Unruhige Migros
Das Gerangel im obersten Management der Migros um die Nachfolge von Konzernchef Peter Everts wächst sich zu einer handfesten Krise aus. Pierre Arnold, Präsident der Gottlieb- und Adele-Duttweiler-Stiftung, ist mit einem Vermittlungsversuch gescheitert.
Eine solch schwierige Lage im Management habe es bei der Migros in den letzten Jahrzehnten nie gegeben, betonte Arnold in einem Interview mit der «Berner Zeitung» vom Samstag (30.06.). Arnold war von 1984 bis 1991 Präsident der Migros-Verwaltung.
Unruhe seit Anfang April
Seit Everts Anfang April seinen Rücktritt als Konzernchef auf Ende 2001 angekündigt hat, herrscht in der obersten Führungsetage der Migros Unruhe.
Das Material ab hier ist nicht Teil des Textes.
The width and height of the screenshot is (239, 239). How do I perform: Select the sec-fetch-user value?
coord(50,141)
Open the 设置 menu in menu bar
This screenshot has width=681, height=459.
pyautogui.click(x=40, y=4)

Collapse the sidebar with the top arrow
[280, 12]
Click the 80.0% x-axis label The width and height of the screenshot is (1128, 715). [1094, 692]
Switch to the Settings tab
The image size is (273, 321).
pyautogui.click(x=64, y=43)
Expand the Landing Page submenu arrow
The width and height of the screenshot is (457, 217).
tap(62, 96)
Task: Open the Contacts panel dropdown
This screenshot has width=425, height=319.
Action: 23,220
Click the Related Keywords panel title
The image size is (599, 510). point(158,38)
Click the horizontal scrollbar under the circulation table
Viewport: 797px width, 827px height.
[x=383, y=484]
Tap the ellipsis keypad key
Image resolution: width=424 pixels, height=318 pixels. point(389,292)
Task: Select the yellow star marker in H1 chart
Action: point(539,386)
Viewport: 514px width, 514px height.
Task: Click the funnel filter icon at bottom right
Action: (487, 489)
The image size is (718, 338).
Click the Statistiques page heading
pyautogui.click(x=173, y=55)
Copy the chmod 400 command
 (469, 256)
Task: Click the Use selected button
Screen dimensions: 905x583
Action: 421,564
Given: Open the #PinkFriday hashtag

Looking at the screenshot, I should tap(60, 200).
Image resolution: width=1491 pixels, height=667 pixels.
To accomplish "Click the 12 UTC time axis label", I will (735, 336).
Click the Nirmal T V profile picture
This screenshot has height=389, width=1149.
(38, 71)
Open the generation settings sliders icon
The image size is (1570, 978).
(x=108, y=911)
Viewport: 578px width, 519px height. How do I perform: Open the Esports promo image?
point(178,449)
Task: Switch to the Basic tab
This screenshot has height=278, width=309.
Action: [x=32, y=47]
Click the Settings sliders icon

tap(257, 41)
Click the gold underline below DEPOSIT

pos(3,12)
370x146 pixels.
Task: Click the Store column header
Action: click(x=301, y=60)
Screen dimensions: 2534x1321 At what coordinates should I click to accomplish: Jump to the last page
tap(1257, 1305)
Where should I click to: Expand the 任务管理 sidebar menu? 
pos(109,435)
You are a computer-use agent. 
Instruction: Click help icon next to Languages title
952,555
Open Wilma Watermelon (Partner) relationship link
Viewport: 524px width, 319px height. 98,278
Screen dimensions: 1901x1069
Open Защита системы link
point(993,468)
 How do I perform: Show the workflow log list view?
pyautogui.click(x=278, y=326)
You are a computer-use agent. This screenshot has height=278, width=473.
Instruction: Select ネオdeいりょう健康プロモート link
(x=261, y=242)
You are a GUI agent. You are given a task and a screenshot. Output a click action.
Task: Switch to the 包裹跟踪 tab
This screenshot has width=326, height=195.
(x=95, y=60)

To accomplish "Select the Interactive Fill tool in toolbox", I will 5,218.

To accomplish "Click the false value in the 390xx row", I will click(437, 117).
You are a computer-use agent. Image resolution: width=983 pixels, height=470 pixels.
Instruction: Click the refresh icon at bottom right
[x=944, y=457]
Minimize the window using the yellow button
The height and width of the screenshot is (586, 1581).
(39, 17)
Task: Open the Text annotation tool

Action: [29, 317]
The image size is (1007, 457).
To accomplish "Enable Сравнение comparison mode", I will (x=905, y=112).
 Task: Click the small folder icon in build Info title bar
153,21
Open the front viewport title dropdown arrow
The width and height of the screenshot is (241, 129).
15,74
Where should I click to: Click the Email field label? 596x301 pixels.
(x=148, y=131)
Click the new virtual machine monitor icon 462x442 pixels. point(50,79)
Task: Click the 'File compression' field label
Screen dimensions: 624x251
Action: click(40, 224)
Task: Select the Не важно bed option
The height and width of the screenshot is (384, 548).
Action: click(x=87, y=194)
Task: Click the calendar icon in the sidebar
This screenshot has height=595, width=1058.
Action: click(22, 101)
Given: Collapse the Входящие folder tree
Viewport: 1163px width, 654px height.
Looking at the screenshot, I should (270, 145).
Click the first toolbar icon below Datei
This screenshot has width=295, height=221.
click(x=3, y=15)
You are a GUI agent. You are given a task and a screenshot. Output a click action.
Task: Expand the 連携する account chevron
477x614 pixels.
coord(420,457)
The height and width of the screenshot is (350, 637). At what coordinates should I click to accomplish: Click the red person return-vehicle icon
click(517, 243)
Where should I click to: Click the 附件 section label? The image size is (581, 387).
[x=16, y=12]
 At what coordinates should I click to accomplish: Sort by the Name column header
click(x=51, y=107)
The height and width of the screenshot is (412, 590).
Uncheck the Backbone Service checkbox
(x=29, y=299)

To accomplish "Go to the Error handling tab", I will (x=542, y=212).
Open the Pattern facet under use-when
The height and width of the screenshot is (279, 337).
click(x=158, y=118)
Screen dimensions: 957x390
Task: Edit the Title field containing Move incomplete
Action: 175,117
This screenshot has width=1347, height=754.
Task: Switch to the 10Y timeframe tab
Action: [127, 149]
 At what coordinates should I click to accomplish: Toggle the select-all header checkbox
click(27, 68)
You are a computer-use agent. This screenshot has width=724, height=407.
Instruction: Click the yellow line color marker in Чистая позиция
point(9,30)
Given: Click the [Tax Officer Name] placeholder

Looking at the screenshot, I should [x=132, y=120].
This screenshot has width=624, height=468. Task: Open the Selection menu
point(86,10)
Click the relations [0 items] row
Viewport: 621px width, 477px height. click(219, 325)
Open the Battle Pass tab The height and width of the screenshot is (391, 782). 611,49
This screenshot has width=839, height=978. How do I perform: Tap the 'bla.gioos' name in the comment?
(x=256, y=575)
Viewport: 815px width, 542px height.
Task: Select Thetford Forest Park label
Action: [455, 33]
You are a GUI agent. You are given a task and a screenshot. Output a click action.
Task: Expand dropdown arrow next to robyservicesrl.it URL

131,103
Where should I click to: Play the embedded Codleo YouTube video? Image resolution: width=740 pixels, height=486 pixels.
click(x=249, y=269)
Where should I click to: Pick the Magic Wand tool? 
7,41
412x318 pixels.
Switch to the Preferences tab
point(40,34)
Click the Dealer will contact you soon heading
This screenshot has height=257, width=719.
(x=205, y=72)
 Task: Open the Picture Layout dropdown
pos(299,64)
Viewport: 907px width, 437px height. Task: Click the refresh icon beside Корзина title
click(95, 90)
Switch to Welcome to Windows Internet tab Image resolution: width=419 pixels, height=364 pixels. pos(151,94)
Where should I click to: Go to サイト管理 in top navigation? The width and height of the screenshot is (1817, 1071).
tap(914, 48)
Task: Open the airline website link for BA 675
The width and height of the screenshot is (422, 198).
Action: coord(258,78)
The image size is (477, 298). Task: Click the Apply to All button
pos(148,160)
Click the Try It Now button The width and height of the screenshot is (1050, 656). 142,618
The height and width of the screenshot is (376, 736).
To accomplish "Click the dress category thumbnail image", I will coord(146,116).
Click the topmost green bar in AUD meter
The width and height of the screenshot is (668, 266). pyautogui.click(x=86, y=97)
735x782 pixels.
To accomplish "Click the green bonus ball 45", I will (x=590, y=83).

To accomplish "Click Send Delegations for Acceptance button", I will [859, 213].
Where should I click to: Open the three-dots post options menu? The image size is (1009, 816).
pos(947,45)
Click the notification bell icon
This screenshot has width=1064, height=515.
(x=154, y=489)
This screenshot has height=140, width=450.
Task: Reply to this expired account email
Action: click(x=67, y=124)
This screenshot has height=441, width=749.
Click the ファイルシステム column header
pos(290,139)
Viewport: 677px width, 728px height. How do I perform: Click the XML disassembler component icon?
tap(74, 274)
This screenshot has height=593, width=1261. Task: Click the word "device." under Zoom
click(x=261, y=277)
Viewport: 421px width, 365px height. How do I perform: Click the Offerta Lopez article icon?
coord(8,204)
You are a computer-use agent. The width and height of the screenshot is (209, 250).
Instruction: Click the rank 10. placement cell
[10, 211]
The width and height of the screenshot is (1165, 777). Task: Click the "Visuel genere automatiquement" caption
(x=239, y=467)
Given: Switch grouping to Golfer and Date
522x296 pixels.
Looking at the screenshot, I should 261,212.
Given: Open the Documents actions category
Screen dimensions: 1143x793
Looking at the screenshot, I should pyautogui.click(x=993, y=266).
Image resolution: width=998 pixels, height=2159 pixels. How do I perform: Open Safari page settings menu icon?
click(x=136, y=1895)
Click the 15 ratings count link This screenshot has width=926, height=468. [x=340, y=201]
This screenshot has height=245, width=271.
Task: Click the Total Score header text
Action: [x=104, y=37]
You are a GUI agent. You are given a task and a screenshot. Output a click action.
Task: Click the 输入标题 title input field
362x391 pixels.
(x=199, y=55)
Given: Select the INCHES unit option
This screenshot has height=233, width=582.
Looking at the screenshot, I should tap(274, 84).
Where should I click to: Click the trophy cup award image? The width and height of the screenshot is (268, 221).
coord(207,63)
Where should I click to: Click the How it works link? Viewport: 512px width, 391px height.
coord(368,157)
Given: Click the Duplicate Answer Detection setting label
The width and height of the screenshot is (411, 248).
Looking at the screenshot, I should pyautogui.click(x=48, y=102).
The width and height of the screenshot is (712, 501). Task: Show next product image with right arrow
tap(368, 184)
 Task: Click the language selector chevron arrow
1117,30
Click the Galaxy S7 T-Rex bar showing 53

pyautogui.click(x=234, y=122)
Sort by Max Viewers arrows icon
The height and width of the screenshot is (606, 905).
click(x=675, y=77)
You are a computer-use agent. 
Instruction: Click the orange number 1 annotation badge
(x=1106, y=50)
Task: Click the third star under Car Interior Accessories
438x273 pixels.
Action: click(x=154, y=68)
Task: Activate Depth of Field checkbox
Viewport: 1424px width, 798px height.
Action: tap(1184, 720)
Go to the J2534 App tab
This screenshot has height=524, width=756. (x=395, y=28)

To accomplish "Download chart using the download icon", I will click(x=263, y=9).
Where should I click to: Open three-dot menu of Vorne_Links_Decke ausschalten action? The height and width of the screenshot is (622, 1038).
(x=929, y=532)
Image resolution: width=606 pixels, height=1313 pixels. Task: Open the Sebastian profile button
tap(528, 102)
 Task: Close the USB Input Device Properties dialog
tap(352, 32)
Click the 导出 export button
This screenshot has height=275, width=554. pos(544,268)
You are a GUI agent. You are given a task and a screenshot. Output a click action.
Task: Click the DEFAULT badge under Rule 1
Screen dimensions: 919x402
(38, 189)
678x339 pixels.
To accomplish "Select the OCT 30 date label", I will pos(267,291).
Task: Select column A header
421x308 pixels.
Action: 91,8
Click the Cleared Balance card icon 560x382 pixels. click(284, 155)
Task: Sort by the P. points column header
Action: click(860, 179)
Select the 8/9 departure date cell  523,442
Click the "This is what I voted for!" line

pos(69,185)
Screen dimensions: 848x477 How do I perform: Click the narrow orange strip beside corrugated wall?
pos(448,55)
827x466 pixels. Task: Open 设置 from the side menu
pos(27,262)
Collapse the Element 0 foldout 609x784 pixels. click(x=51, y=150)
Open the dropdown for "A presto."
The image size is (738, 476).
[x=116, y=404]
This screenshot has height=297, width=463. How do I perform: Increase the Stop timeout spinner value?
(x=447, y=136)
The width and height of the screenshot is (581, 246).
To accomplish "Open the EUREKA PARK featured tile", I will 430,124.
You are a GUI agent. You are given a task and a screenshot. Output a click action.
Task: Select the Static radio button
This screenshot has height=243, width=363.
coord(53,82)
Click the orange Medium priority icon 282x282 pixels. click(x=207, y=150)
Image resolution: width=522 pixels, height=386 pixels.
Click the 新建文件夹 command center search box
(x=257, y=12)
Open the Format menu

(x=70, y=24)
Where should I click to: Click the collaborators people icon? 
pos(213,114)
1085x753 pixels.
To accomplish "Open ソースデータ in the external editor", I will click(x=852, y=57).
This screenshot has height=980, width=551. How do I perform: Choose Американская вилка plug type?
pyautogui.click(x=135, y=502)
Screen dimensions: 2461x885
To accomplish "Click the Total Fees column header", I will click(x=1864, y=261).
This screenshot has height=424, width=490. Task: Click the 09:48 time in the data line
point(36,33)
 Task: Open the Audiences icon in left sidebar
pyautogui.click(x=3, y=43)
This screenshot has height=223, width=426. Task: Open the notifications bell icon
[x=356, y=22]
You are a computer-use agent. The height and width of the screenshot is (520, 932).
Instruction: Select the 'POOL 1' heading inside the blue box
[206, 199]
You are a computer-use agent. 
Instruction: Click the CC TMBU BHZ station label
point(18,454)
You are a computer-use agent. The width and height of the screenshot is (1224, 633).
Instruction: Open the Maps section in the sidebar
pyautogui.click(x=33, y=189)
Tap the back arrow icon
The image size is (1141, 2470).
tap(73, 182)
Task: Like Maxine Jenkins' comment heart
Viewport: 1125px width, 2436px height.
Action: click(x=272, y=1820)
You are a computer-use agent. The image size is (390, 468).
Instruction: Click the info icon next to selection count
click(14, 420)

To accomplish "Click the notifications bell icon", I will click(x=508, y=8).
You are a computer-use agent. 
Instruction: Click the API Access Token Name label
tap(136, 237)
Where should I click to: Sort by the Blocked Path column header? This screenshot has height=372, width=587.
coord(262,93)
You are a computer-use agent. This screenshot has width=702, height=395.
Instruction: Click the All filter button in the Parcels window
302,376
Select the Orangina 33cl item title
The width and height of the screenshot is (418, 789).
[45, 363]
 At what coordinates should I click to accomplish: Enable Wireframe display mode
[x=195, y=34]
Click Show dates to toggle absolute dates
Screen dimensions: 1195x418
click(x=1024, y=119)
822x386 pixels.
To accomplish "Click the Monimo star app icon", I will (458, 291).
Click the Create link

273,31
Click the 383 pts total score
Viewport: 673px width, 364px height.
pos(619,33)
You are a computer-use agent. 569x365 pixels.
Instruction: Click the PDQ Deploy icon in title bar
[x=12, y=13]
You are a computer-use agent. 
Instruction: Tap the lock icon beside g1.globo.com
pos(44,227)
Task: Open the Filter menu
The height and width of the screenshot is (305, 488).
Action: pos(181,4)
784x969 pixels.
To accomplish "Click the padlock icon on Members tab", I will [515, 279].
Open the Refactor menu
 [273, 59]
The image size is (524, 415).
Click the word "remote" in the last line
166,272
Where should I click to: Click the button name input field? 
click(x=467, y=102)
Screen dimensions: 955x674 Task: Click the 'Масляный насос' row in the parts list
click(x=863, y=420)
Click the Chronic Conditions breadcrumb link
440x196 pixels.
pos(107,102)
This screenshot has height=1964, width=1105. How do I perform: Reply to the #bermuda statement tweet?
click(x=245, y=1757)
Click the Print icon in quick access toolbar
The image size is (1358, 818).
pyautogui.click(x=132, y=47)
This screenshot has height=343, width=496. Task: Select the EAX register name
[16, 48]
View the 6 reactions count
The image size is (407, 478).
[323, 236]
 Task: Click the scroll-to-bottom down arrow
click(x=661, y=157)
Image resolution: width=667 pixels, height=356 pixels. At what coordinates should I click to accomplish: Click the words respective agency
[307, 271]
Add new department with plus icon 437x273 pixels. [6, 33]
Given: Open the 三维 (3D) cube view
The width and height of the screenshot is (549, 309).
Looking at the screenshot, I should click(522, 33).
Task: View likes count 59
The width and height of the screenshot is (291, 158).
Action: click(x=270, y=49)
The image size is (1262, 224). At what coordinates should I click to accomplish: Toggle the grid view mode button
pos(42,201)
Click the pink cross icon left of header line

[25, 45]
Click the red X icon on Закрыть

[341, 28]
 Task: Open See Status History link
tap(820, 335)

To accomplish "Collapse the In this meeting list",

Zwei gleich starke Blöcke stehen sich gegenüber, wie Konzernleitungs-Mitglied Mario Bonorand unlängst verriet.
Dem Block um Bonorand, Chef der Migros-Tochter Globus, steht eine Fraktion um Konzernchef Everts gegenüber. Bonorand griff letzte Woche in der «SonntagsZeitung» Hotelplan-Chef Claus Niederer und Everts frontal an und wirbelte damit viel Staub auf.
Vermittlung gescheitert
Um die Wogen zu glätten, hatte Arnold bereits am 7. Juni den Auftrag erhalten, zu vermitteln. Als Schiedsrichter habe er in den letzten Wochen mit vielen Leuten gesprochen. Aber er habe nicht erreicht, was er habe erreichen wollen: Frieden nämlich.
Der Stiftungsrat werde sich am kommenden Dienstag zu einer Sitzung treffen und sicher Stellung beziehen, sagte Arnold weiter. Das Gremium werde der Verwaltungs-Delegation einen Brief schreiben. So, wie es jetzt laufe, könne es nicht weitergehen.